#### Data shown ####

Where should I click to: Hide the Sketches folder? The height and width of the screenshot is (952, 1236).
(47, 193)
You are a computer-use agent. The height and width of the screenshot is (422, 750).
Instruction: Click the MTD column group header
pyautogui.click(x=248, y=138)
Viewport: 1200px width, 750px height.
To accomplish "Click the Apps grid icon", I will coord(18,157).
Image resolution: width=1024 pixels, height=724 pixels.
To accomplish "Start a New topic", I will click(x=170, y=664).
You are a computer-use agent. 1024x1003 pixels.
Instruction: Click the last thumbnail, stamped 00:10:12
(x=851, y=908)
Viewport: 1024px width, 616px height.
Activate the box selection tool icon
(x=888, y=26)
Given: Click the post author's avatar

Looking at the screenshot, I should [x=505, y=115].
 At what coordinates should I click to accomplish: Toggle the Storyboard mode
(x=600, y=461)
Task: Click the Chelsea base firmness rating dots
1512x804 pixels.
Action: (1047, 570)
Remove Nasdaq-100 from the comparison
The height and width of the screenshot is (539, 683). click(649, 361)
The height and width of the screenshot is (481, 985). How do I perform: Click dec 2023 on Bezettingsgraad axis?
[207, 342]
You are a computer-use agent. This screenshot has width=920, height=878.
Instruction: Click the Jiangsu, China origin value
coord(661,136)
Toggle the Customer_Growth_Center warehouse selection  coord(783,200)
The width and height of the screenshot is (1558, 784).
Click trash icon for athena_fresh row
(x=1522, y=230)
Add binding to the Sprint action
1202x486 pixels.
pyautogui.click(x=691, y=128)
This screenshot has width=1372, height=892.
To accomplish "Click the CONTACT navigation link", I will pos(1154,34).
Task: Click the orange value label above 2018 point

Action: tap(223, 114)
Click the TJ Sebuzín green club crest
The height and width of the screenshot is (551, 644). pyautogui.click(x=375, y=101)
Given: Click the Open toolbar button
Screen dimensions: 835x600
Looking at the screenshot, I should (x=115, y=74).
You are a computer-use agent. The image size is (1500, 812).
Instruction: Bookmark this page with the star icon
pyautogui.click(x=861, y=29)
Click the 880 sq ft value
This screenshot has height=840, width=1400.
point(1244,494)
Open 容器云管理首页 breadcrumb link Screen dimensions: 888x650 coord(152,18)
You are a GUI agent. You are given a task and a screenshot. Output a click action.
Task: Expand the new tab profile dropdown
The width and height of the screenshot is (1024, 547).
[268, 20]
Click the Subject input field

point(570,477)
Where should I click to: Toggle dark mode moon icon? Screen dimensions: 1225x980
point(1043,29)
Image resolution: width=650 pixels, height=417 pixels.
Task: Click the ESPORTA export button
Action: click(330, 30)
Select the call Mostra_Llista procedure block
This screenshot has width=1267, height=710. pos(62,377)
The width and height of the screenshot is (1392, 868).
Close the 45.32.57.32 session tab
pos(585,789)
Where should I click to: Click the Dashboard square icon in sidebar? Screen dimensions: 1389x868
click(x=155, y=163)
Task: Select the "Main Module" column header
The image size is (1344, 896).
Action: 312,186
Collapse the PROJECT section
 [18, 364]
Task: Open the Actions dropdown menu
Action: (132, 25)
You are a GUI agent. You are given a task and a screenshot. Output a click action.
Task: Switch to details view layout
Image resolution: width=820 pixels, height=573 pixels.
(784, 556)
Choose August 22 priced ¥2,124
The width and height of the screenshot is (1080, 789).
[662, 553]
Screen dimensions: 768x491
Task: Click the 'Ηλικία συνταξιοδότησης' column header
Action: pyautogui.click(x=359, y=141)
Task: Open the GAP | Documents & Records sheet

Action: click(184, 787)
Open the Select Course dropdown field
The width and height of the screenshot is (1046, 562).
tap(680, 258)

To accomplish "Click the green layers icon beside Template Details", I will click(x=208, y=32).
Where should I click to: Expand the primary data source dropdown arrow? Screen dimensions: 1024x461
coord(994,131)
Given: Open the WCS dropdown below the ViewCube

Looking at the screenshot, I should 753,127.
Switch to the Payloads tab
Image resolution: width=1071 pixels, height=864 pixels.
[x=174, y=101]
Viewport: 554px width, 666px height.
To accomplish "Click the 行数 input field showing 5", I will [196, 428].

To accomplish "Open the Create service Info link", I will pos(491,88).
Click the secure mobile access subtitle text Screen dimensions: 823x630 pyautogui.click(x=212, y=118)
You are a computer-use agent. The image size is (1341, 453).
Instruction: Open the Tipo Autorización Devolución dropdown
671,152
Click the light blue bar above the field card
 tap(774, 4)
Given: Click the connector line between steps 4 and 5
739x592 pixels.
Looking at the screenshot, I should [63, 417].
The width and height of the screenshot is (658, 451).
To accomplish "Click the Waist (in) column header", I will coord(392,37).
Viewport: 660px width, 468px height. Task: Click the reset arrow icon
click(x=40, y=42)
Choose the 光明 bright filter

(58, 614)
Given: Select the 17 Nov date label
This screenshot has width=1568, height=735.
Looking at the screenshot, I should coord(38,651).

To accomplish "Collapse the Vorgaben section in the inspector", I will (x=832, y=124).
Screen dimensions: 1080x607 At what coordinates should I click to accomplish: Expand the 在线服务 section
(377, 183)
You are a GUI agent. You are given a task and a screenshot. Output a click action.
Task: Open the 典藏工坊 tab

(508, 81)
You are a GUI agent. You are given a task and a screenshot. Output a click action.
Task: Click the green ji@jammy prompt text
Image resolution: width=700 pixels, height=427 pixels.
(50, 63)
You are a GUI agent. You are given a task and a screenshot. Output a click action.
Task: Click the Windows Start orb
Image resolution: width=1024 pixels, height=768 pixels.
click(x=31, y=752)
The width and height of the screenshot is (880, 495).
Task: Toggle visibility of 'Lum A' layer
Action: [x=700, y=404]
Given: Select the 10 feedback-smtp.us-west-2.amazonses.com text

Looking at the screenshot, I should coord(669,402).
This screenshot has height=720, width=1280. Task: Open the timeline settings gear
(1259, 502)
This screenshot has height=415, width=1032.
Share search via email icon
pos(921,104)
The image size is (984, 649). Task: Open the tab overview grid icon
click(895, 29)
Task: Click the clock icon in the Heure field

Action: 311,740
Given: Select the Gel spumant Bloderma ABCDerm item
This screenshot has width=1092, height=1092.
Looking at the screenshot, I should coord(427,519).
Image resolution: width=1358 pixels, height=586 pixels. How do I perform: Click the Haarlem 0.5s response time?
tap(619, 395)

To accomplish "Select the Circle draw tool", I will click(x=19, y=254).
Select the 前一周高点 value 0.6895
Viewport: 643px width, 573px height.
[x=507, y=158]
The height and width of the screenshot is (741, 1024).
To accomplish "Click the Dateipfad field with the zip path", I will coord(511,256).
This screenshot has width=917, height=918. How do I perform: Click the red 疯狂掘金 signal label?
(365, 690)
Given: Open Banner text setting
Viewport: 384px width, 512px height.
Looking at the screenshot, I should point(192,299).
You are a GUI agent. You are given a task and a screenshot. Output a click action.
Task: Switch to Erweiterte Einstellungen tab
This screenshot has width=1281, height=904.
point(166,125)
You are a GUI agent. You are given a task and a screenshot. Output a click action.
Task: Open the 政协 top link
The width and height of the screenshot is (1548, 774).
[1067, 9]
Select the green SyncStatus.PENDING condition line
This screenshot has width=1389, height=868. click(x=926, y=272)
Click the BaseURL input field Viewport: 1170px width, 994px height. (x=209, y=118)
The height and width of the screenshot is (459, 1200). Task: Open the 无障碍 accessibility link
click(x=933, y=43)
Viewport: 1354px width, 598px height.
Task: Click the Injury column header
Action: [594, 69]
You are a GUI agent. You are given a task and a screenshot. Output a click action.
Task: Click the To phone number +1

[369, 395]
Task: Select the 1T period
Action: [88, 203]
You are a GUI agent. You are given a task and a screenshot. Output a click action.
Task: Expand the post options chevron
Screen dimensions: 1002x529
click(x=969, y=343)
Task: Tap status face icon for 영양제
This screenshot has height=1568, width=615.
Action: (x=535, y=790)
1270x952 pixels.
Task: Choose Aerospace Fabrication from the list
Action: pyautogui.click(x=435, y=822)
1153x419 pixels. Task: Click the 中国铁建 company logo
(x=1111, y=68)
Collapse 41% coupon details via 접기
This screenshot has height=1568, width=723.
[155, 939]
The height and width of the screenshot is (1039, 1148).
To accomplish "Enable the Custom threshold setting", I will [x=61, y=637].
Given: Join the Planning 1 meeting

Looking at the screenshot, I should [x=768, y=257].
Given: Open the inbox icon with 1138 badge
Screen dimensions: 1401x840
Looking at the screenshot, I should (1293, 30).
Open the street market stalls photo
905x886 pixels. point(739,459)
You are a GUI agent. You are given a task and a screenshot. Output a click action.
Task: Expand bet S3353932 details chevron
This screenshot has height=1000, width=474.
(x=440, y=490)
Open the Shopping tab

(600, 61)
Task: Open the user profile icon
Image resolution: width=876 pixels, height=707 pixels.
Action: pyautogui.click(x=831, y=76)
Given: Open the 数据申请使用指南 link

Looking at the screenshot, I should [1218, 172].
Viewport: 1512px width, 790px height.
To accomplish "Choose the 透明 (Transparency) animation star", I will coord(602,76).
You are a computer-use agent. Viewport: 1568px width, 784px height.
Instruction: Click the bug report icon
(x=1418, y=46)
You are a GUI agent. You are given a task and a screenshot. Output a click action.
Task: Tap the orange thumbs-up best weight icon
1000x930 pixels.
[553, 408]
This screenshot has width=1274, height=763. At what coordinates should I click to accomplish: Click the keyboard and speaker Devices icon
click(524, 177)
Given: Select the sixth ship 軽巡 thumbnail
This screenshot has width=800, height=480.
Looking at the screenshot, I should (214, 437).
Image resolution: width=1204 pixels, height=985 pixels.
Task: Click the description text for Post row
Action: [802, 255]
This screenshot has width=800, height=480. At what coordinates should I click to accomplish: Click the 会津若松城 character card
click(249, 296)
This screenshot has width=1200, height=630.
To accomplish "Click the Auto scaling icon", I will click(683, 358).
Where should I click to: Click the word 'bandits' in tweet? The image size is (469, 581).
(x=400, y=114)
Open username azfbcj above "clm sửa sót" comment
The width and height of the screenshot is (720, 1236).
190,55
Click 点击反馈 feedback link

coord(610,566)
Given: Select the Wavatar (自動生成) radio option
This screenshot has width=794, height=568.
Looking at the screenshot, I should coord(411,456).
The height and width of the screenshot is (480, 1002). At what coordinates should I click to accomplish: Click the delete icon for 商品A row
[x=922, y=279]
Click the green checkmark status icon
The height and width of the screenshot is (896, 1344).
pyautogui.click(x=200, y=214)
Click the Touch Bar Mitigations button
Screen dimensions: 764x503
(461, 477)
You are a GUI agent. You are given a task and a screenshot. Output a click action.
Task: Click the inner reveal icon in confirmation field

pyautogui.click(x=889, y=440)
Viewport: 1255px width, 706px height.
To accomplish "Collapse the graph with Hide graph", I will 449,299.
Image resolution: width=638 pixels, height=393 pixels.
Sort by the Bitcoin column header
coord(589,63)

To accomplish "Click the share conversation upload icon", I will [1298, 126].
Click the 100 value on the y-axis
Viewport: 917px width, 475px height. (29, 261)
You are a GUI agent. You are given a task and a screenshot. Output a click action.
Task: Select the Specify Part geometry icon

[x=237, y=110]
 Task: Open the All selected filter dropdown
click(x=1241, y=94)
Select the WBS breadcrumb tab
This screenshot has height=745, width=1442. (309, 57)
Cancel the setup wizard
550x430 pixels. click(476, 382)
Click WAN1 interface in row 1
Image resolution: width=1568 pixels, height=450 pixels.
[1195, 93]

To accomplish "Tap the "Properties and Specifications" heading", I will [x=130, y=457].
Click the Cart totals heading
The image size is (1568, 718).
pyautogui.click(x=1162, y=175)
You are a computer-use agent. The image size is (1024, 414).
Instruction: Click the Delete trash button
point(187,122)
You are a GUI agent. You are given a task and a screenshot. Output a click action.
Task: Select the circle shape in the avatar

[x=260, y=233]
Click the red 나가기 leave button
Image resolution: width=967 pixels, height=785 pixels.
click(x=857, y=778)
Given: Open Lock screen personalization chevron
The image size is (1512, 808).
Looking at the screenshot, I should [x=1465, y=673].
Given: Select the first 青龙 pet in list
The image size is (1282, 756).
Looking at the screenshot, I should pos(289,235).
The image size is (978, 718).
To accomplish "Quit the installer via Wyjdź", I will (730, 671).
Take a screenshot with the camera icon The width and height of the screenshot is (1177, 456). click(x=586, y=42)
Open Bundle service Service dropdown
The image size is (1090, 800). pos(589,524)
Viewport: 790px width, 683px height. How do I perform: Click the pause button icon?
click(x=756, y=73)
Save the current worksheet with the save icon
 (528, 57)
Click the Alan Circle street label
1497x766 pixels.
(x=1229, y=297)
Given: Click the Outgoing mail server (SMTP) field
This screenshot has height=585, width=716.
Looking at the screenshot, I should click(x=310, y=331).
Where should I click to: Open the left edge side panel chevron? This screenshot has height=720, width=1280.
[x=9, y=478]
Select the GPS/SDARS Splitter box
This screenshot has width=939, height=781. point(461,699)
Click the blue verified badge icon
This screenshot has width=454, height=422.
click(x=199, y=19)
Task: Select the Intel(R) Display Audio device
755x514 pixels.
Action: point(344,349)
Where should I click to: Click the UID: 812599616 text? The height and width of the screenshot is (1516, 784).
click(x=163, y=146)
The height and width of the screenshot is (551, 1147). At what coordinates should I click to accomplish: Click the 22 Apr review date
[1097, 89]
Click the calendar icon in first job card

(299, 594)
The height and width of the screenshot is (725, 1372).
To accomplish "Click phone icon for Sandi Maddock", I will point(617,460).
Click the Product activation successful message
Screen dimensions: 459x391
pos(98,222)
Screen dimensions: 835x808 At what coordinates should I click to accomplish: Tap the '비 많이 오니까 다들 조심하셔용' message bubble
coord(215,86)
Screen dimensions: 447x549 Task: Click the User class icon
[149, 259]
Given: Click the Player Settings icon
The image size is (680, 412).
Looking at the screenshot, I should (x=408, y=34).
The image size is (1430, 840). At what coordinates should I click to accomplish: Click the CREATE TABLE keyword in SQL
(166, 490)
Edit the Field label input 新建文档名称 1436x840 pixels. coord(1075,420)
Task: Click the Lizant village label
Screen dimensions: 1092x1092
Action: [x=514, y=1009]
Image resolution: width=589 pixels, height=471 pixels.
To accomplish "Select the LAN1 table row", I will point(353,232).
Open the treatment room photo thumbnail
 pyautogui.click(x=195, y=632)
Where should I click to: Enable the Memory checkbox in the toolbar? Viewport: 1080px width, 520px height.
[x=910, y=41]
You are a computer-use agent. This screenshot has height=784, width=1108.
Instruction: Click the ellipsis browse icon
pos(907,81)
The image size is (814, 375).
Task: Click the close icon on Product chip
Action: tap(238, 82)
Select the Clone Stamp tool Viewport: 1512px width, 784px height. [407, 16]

####

What to work on
Across all lines above, count those with the string "Switch". Only the number is wanted.

Output for this task
3